First-line treatment focuses on iron supplementation — low ferritin is strongly associated with RLS, and pregnant women are frequently iron-deficient. Check ferritin levels and supplement if below 75 mcg/L. Gentle exercise, leg massage, warm baths, and avoiding caffeine can also help.

Insomnia Disorder

Some degree of insomnia affects most pregnant women, but when it becomes persistent — difficulty falling asleep or staying asleep most nights, causing significant daytime impairment — it qualifies as a disorder and deserves treatment.

Cognitive behavioral therapy for insomnia (CBT-I) is the preferred approach during pregnancy. It’s effective, has no medication risks, and the skills carry over into the postpartum period when sleep disruption continues for different reasons. Pharmacotherapy is sometimes necessary for severe cases, but the options are limited and require careful risk-benefit discussion.

Nocturnal Leg Cramps

These aren’t the same as restless legs. Nocturnal cramps are sudden, painful muscle contractions — usually in the calves — that wake you from sleep. They’re common in the second and third trimesters and, while painful, are generally benign. Stretching, magnesium supplementation, and staying hydrated help most people.

What I’d Tell Every Pregnant Patient

First, don’t suffer in silence. Mention sleep problems at your prenatal appointments. Many obstetricians don’t routinely screen for sleep disorders, so you may need to bring it up yourself.

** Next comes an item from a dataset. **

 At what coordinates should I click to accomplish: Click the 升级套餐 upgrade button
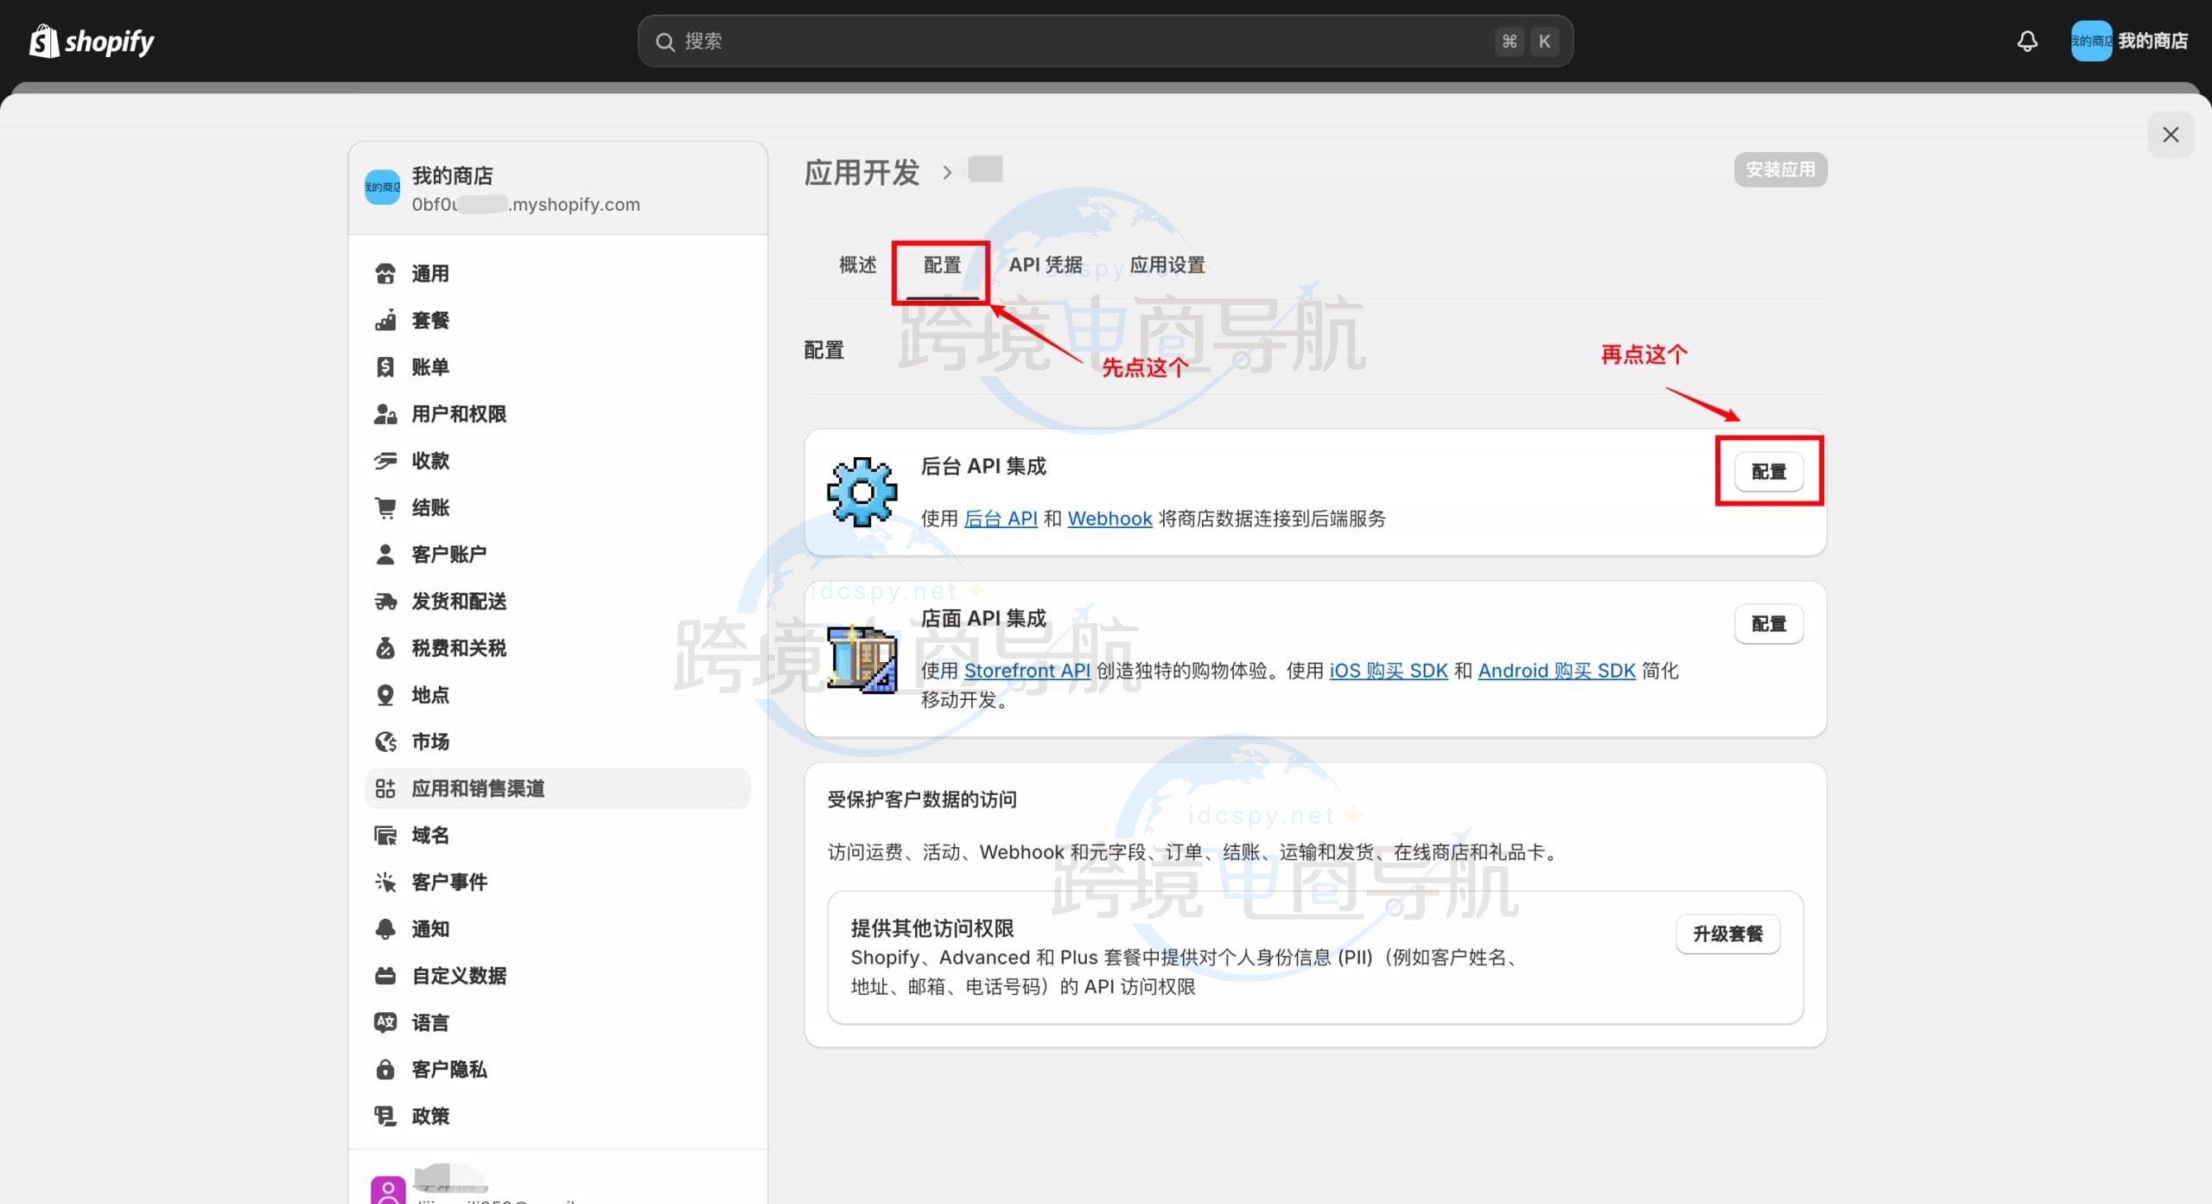pyautogui.click(x=1727, y=934)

Second, snoring that starts or gets significantly worse during pregnancy deserves a conversation with your doctor. It might be nothing. It might be sleep apnea. The only way to know is to evaluate it.

Third, if restless legs are making your nights miserable, get your iron checked. A simple blood test and supplement could make a meaningful difference.

And fourth, insomnia during pregnancy isn’t something you just have to endure. CBT-I works, and it’s safe. Ask for a referral.

Sleep matters for fetal development, maternal health, and postpartum recovery. Taking it seriously during pregnancy isn’t a luxury — it’s part of good prenatal care.